ACE INHIBITORS AND DIURETICS

Loop diuretics and Thiazides
The use of ACE inhibitors with loop or thiazide diuretics is normally safe and effective, but `first-dose hypotension' (dizziness, fainting) can occur, particularly if the dose of diuretic is high (greater than furosemide 80 mg daily or equivalent) and often in association with predisposing conditions (heart failure, renovascular hypertension, haemodialysis, high levels of renin and angiotensin, low-sodium diet, dehydration, diarrhoea or vomiting, etc.). In addition, renal impairment, and even acute renal failure, have been reported, and diuretic-induced hypokalaemia may occur when ACE inhibitors are used with potassium-depleting diuretics.
First-dose hypotension is well established. For those with risk factors consider temporarily stopping the diuretic or reducing its dosage a few days before the ACE inhibitor is added, but if this is not clinically appropriate give the first dose of the ACE inhibitor under close supervision. ACE inhibitors should be started with a very low dose, even in patients at low risk (e.g. those with uncomplicated essential hypertension taking low-dose thiazides). All patients should be given a simple warning about what can happen and what to do if hypotension occurs. The immediate problem (dizziness etc.) can usually be solved by the patient lying down. Any marked hypotension is normally transient, but if not it may be necessary to temporarily reduce the diuretic dosage. Severe reactions (e.g. renal impairment or hypokalaemia) are rare, and routine monitoring during the initiation of the ACE inhibitor should suffice. However, if increases in urea and creatinine occur, a dosage reduction and/or discontinuation of the diuretic and/or ACE inhibitor may be required.
Potassium-sparing diuretics
The use of ACE inhibitors with potassium-sparing diuretics, such as amiloride, eplerenone, spironolactone and triamterene can result in hyperkalaemia, particularly in the presence of other risk factors (e.g. advanced age, diabetes, doses of spironolactone greater than 25 mg daily, and particularly renal impairment).
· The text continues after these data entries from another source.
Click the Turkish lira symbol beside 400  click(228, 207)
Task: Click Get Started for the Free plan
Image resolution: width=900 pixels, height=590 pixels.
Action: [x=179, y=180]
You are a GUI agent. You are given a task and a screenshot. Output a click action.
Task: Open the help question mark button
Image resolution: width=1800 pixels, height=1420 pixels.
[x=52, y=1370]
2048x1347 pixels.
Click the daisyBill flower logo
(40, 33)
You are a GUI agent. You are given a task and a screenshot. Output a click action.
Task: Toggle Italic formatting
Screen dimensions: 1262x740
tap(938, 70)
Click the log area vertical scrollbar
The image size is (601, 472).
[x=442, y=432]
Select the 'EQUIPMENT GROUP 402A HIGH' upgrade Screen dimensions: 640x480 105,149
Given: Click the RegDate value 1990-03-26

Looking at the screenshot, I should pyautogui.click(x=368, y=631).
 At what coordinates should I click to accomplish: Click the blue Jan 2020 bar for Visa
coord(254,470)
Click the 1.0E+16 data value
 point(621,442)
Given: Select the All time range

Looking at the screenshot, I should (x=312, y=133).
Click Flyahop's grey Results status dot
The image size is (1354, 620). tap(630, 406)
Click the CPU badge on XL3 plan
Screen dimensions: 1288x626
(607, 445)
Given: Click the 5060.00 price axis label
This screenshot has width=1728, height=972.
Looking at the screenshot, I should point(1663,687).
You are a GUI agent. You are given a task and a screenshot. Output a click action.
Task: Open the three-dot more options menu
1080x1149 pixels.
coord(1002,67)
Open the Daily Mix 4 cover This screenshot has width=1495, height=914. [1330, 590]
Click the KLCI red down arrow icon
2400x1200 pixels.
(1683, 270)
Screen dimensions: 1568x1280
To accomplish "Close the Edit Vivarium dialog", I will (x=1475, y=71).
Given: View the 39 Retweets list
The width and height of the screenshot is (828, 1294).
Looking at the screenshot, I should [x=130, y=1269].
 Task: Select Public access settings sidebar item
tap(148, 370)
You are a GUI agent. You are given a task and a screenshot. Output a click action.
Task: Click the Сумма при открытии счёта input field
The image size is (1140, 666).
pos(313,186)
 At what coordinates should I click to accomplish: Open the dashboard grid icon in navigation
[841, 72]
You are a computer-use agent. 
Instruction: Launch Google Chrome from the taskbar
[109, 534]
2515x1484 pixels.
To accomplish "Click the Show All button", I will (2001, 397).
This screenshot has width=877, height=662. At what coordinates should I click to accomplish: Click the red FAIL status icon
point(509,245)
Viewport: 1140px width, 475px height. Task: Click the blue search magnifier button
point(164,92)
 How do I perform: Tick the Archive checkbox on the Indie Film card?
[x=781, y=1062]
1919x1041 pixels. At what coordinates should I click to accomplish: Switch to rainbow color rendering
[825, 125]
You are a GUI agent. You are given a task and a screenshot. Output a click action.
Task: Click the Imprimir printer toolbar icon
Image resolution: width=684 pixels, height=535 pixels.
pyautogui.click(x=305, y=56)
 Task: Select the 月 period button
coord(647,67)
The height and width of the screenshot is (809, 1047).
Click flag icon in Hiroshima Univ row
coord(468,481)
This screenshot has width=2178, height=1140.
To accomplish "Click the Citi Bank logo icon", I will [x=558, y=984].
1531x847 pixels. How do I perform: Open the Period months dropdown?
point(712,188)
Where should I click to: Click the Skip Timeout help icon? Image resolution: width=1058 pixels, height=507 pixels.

The concurrent use of ACE inhibitors and amiloride or triamterene is normally not advised, but if both drugs are appropriate potassium levels should be closely monitored. The presence of a loop or thiazide diuretic may not necessarily prevent hyperkalaemia. The combination of an ACE inhibitor and spironolactone or eplerenone is beneficial in some indications, but close monitoring of serum potassium and renal function is needed, especially with any changes in treatment or in the patient's clinical condition. It has been suggested that spironolactone should not be given with ACE inhibitors in those with a glomerular filtration rate of less than 30 mL/minute.